[Dataset excerpts Boundary: Start]

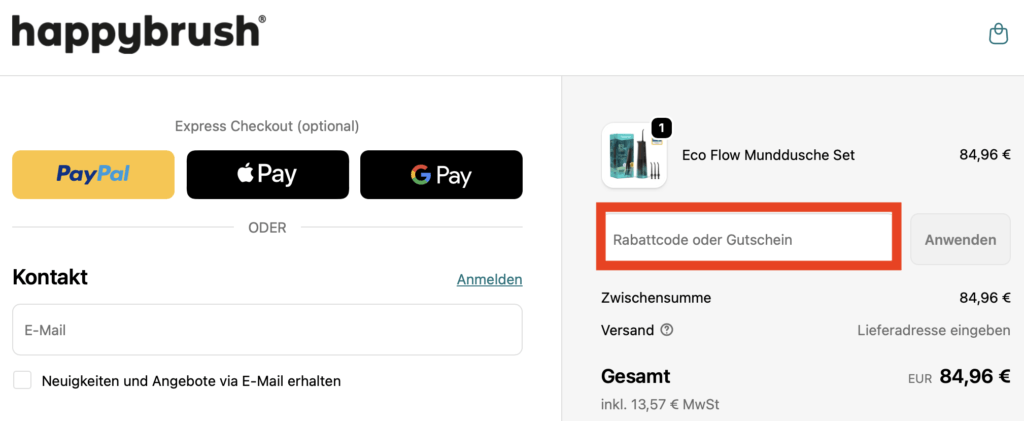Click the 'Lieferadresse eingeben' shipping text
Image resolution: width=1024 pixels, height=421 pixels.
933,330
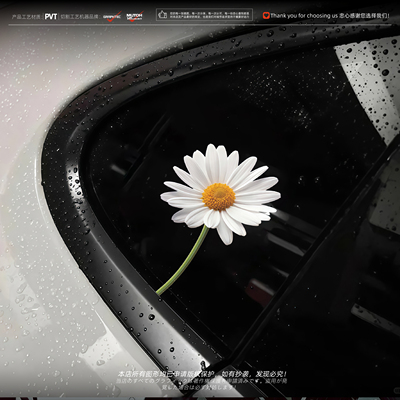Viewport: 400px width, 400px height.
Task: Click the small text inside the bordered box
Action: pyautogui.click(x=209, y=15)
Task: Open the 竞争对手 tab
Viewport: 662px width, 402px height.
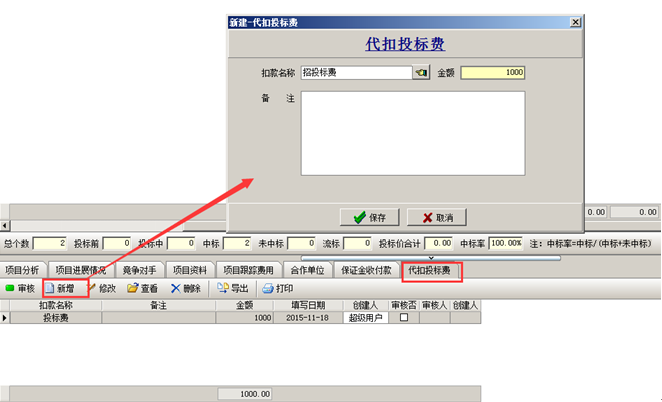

[Dataset excerpts Boundary: End]

**What you have to do**
Your answer must be the lines from the line containing "Task: Open the 竞争对手 tab" through the final line of the data, written out exactly, both ends included and pictures left out.

**Response to the task**
Task: Open the 竞争对手 tab
Viewport: 662px width, 402px height.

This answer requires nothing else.